| Work item |
Could you output every record again, exactly as given?

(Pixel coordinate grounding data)
* * *
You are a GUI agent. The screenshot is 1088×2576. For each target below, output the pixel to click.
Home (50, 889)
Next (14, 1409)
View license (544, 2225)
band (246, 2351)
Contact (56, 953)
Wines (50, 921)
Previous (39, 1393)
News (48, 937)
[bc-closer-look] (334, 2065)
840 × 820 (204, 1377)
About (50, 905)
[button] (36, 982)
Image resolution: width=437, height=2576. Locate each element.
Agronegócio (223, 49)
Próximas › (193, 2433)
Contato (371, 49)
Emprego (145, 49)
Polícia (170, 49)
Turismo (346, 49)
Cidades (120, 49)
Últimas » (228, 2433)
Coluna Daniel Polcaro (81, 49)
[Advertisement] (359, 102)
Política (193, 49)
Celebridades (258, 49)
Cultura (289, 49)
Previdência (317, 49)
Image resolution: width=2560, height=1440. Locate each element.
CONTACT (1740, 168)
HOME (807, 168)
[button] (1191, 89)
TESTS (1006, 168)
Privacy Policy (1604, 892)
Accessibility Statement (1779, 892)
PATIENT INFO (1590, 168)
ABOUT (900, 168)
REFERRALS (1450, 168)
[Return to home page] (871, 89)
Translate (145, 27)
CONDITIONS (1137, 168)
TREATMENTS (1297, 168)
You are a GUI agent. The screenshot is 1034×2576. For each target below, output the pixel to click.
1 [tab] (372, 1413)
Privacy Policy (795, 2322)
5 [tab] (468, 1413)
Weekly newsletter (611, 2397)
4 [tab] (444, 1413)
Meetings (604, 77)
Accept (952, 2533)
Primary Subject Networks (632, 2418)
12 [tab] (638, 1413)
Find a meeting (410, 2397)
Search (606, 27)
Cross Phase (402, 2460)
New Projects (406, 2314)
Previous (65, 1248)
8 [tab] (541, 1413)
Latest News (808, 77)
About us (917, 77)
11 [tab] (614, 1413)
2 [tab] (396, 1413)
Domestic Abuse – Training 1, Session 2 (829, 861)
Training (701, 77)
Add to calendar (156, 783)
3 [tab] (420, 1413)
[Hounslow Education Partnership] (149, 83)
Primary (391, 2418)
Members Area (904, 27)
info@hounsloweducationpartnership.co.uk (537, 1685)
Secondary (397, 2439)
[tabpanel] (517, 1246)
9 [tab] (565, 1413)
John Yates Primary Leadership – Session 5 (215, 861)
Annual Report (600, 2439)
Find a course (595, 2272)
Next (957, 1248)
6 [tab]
* * *
| Task output |
You are a GUI agent. The screenshot is 1088×2576. For each target below, output the pixel to click.
Home (50, 889)
Next (14, 1409)
View license (544, 2225)
band (246, 2351)
Contact (56, 953)
Wines (50, 921)
Previous (39, 1393)
News (48, 937)
[bc-closer-look] (334, 2065)
840 × 820 (204, 1377)
About (50, 905)
[button] (36, 982)
Image resolution: width=437, height=2576. Locate each element.
Agronegócio (223, 49)
Próximas › (193, 2433)
Contato (371, 49)
Emprego (145, 49)
Polícia (170, 49)
Turismo (346, 49)
Cidades (120, 49)
Últimas » (228, 2433)
Coluna Daniel Polcaro (81, 49)
[Advertisement] (359, 102)
Política (193, 49)
Celebridades (258, 49)
Cultura (289, 49)
Previdência (317, 49)
Image resolution: width=2560, height=1440. Locate each element.
CONTACT (1740, 168)
HOME (807, 168)
[button] (1191, 89)
TESTS (1006, 168)
Privacy Policy (1604, 892)
Accessibility Statement (1779, 892)
PATIENT INFO (1590, 168)
ABOUT (900, 168)
REFERRALS (1450, 168)
[Return to home page] (871, 89)
Translate (145, 27)
CONDITIONS (1137, 168)
TREATMENTS (1297, 168)
You are a GUI agent. The screenshot is 1034×2576. For each target below, output the pixel to click.
1 [tab] (372, 1413)
Privacy Policy (795, 2322)
5 [tab] (468, 1413)
Weekly newsletter (611, 2397)
4 [tab] (444, 1413)
Meetings (604, 77)
Accept (952, 2533)
Primary Subject Networks (632, 2418)
12 [tab] (638, 1413)
Find a meeting (410, 2397)
Search (606, 27)
Cross Phase (402, 2460)
New Projects (406, 2314)
Previous (65, 1248)
8 [tab] (541, 1413)
Latest News (808, 77)
About us (917, 77)
11 [tab] (614, 1413)
2 [tab] (396, 1413)
Domestic Abuse – Training 1, Session 2 (829, 861)
Training (701, 77)
Add to calendar (156, 783)
3 [tab] (420, 1413)
[Hounslow Education Partnership] (149, 83)
Primary (391, 2418)
Members Area (904, 27)
info@hounsloweducationpartnership.co.uk (537, 1685)
Secondary (397, 2439)
[tabpanel] (517, 1246)
9 [tab] (565, 1413)
John Yates Primary Leadership – Session 5 (215, 861)
Annual Report (600, 2439)
Find a course (595, 2272)
Next (957, 1248)
6 [tab]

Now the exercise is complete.